What the task requires » Restate the records below word for word.

- Opening Delimiter -

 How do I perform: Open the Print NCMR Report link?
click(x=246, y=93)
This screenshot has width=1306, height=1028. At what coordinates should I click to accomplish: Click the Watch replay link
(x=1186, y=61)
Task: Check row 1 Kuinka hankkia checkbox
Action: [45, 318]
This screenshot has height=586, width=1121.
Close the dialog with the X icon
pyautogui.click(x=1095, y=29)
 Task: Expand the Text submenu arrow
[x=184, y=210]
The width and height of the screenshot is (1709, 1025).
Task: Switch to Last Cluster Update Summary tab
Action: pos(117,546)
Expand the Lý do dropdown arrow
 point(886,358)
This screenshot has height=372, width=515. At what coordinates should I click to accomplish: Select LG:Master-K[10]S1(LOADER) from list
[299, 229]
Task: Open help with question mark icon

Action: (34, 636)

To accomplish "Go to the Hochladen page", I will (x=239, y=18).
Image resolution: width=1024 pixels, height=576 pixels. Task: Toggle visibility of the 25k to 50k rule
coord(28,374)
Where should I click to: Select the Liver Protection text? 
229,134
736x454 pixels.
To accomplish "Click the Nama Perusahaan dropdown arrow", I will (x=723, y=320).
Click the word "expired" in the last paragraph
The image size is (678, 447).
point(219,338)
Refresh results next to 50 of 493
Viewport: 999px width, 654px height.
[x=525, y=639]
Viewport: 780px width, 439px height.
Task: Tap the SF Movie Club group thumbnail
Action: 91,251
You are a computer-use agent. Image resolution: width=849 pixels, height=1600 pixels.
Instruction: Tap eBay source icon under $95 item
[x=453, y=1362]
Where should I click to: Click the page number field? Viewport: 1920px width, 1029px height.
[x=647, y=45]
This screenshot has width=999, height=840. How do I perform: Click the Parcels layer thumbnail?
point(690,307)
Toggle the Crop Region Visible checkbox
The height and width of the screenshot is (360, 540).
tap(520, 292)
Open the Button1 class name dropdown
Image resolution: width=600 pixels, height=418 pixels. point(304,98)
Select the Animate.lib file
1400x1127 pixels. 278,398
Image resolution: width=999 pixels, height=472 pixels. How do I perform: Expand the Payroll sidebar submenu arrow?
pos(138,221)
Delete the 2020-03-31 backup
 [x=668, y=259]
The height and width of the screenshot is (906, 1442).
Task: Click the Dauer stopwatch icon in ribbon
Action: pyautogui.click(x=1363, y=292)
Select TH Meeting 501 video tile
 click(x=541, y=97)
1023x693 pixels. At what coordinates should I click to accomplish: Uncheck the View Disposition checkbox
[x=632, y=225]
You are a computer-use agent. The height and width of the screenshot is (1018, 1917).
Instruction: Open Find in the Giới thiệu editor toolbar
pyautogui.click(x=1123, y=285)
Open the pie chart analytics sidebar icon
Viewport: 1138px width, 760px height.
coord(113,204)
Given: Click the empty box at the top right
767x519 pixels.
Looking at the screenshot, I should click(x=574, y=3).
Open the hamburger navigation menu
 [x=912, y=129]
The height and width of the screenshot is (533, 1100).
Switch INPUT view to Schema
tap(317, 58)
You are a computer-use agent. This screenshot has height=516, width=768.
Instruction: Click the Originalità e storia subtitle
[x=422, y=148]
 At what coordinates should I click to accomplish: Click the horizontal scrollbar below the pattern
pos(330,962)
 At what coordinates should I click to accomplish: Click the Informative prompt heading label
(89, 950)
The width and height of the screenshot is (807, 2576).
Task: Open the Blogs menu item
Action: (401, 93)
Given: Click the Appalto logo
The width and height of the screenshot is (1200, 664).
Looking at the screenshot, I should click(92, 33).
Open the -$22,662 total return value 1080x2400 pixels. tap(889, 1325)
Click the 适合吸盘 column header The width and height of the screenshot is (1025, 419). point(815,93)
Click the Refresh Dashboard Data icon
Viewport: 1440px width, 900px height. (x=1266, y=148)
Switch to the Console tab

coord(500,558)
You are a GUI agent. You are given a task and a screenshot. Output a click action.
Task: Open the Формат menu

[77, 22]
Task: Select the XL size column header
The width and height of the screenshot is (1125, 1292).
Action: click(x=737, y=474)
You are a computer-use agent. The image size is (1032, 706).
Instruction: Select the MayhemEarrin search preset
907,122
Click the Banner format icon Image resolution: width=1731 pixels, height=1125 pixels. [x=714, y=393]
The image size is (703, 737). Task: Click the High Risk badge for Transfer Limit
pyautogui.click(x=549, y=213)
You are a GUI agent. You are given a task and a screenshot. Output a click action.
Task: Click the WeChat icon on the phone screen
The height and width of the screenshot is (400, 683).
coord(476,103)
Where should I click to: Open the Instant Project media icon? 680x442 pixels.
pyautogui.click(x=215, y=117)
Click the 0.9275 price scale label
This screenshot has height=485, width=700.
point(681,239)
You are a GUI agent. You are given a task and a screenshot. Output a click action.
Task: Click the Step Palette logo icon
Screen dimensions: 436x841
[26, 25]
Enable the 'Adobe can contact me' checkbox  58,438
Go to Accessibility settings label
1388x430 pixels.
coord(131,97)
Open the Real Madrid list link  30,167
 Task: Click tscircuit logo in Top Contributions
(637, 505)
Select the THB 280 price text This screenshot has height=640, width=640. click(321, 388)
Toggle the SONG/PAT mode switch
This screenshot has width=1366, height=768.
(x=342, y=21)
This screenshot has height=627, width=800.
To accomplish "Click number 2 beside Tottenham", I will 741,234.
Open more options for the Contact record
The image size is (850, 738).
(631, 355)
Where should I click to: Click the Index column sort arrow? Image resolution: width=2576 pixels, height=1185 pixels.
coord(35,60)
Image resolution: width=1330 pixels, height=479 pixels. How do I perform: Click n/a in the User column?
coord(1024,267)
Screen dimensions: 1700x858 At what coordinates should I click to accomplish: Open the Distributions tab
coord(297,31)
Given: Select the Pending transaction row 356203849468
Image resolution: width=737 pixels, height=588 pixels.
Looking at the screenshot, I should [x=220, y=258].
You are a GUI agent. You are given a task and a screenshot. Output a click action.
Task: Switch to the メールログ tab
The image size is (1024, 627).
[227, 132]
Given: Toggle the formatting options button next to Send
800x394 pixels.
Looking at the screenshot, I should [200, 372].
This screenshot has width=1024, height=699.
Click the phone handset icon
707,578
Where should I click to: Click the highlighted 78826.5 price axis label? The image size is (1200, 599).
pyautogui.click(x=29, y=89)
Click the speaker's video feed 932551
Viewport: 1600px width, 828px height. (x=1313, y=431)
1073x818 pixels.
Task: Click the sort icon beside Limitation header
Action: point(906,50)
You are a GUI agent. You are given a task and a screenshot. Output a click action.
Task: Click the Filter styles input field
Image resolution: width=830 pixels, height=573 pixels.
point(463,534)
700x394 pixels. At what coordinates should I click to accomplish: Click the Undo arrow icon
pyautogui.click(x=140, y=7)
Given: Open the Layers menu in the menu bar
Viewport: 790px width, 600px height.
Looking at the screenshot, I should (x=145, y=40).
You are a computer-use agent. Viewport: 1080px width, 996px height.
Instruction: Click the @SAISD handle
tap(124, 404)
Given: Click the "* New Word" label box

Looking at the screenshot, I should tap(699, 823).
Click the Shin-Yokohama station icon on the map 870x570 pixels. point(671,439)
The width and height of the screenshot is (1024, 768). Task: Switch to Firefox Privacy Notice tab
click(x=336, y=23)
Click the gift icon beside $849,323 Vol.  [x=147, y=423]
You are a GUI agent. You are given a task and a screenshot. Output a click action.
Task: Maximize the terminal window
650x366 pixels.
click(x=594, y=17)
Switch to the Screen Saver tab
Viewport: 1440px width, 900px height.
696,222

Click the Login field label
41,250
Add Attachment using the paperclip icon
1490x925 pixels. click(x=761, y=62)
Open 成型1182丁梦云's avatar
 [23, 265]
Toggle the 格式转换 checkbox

- Closing Delimiter -

Expected output »
 How do I perform: Open the Print NCMR Report link?
click(x=246, y=93)
This screenshot has width=1306, height=1028. At what coordinates should I click to accomplish: Click the Watch replay link
(x=1186, y=61)
Task: Check row 1 Kuinka hankkia checkbox
Action: [45, 318]
This screenshot has height=586, width=1121.
Close the dialog with the X icon
pyautogui.click(x=1095, y=29)
 Task: Expand the Text submenu arrow
[x=184, y=210]
The width and height of the screenshot is (1709, 1025).
Task: Switch to Last Cluster Update Summary tab
Action: pos(117,546)
Expand the Lý do dropdown arrow
 point(886,358)
This screenshot has height=372, width=515. At what coordinates should I click to accomplish: Select LG:Master-K[10]S1(LOADER) from list
[299, 229]
Task: Open help with question mark icon

Action: (34, 636)

To accomplish "Go to the Hochladen page", I will (x=239, y=18).
Image resolution: width=1024 pixels, height=576 pixels. Task: Toggle visibility of the 25k to 50k rule
coord(28,374)
Where should I click to: Select the Liver Protection text? 
229,134
736x454 pixels.
To accomplish "Click the Nama Perusahaan dropdown arrow", I will (x=723, y=320).
Click the word "expired" in the last paragraph
The image size is (678, 447).
point(219,338)
Refresh results next to 50 of 493
Viewport: 999px width, 654px height.
[x=525, y=639]
Viewport: 780px width, 439px height.
Task: Tap the SF Movie Club group thumbnail
Action: 91,251
You are a computer-use agent. Image resolution: width=849 pixels, height=1600 pixels.
Instruction: Tap eBay source icon under $95 item
[x=453, y=1362]
Where should I click to: Click the page number field? Viewport: 1920px width, 1029px height.
[x=647, y=45]
This screenshot has width=999, height=840. How do I perform: Click the Parcels layer thumbnail?
point(690,307)
Toggle the Crop Region Visible checkbox
The height and width of the screenshot is (360, 540).
tap(520, 292)
Open the Button1 class name dropdown
Image resolution: width=600 pixels, height=418 pixels. point(304,98)
Select the Animate.lib file
1400x1127 pixels. 278,398
Image resolution: width=999 pixels, height=472 pixels. How do I perform: Expand the Payroll sidebar submenu arrow?
pos(138,221)
Delete the 2020-03-31 backup
 [x=668, y=259]
The height and width of the screenshot is (906, 1442).
Task: Click the Dauer stopwatch icon in ribbon
Action: pyautogui.click(x=1363, y=292)
Select TH Meeting 501 video tile
 click(x=541, y=97)
1023x693 pixels. At what coordinates should I click to accomplish: Uncheck the View Disposition checkbox
[x=632, y=225]
You are a computer-use agent. The height and width of the screenshot is (1018, 1917).
Instruction: Open Find in the Giới thiệu editor toolbar
pyautogui.click(x=1123, y=285)
Open the pie chart analytics sidebar icon
Viewport: 1138px width, 760px height.
coord(113,204)
Given: Click the empty box at the top right
767x519 pixels.
Looking at the screenshot, I should click(x=574, y=3).
Open the hamburger navigation menu
 [x=912, y=129]
The height and width of the screenshot is (533, 1100).
Switch INPUT view to Schema
tap(317, 58)
You are a computer-use agent. This screenshot has height=516, width=768.
Instruction: Click the Originalità e storia subtitle
[x=422, y=148]
 At what coordinates should I click to accomplish: Click the horizontal scrollbar below the pattern
pos(330,962)
 At what coordinates should I click to accomplish: Click the Informative prompt heading label
(89, 950)
The width and height of the screenshot is (807, 2576).
Task: Open the Blogs menu item
Action: (401, 93)
Given: Click the Appalto logo
The width and height of the screenshot is (1200, 664).
Looking at the screenshot, I should click(92, 33).
Open the -$22,662 total return value 1080x2400 pixels. tap(889, 1325)
Click the 适合吸盘 column header The width and height of the screenshot is (1025, 419). point(815,93)
Click the Refresh Dashboard Data icon
Viewport: 1440px width, 900px height. (x=1266, y=148)
Switch to the Console tab

coord(500,558)
You are a GUI agent. You are given a task and a screenshot. Output a click action.
Task: Open the Формат menu

[77, 22]
Task: Select the XL size column header
The width and height of the screenshot is (1125, 1292).
Action: click(x=737, y=474)
You are a computer-use agent. The image size is (1032, 706).
Instruction: Select the MayhemEarrin search preset
907,122
Click the Banner format icon Image resolution: width=1731 pixels, height=1125 pixels. [x=714, y=393]
The image size is (703, 737). Task: Click the High Risk badge for Transfer Limit
pyautogui.click(x=549, y=213)
You are a GUI agent. You are given a task and a screenshot. Output a click action.
Task: Click the WeChat icon on the phone screen
The height and width of the screenshot is (400, 683).
coord(476,103)
Where should I click to: Open the Instant Project media icon? 680x442 pixels.
pyautogui.click(x=215, y=117)
Click the 0.9275 price scale label
This screenshot has height=485, width=700.
point(681,239)
You are a GUI agent. You are given a task and a screenshot. Output a click action.
Task: Click the Step Palette logo icon
Screen dimensions: 436x841
[26, 25]
Enable the 'Adobe can contact me' checkbox  58,438
Go to Accessibility settings label
1388x430 pixels.
coord(131,97)
Open the Real Madrid list link  30,167
 Task: Click tscircuit logo in Top Contributions
(637, 505)
Select the THB 280 price text This screenshot has height=640, width=640. click(321, 388)
Toggle the SONG/PAT mode switch
This screenshot has width=1366, height=768.
(x=342, y=21)
This screenshot has height=627, width=800.
To accomplish "Click number 2 beside Tottenham", I will 741,234.
Open more options for the Contact record
The image size is (850, 738).
(631, 355)
Where should I click to: Click the Index column sort arrow? Image resolution: width=2576 pixels, height=1185 pixels.
coord(35,60)
Image resolution: width=1330 pixels, height=479 pixels. How do I perform: Click n/a in the User column?
coord(1024,267)
Screen dimensions: 1700x858 At what coordinates should I click to accomplish: Open the Distributions tab
coord(297,31)
Given: Select the Pending transaction row 356203849468
Image resolution: width=737 pixels, height=588 pixels.
Looking at the screenshot, I should [x=220, y=258].
You are a GUI agent. You are given a task and a screenshot. Output a click action.
Task: Switch to the メールログ tab
The image size is (1024, 627).
[227, 132]
Given: Toggle the formatting options button next to Send
800x394 pixels.
Looking at the screenshot, I should [200, 372].
This screenshot has width=1024, height=699.
Click the phone handset icon
707,578
Where should I click to: Click the highlighted 78826.5 price axis label? The image size is (1200, 599).
pyautogui.click(x=29, y=89)
Click the speaker's video feed 932551
Viewport: 1600px width, 828px height. (x=1313, y=431)
1073x818 pixels.
Task: Click the sort icon beside Limitation header
Action: point(906,50)
You are a GUI agent. You are given a task and a screenshot. Output a click action.
Task: Click the Filter styles input field
Image resolution: width=830 pixels, height=573 pixels.
point(463,534)
700x394 pixels. At what coordinates should I click to accomplish: Click the Undo arrow icon
pyautogui.click(x=140, y=7)
Given: Open the Layers menu in the menu bar
Viewport: 790px width, 600px height.
Looking at the screenshot, I should (x=145, y=40).
You are a computer-use agent. Viewport: 1080px width, 996px height.
Instruction: Click the @SAISD handle
tap(124, 404)
Given: Click the "* New Word" label box

Looking at the screenshot, I should tap(699, 823).
Click the Shin-Yokohama station icon on the map 870x570 pixels. point(671,439)
The width and height of the screenshot is (1024, 768). Task: Switch to Firefox Privacy Notice tab
click(x=336, y=23)
Click the gift icon beside $849,323 Vol.  [x=147, y=423]
You are a GUI agent. You are given a task and a screenshot. Output a click action.
Task: Maximize the terminal window
650x366 pixels.
click(x=594, y=17)
Switch to the Screen Saver tab
Viewport: 1440px width, 900px height.
696,222

Click the Login field label
41,250
Add Attachment using the paperclip icon
1490x925 pixels. click(x=761, y=62)
Open 成型1182丁梦云's avatar
 [23, 265]
Toggle the 格式转换 checkbox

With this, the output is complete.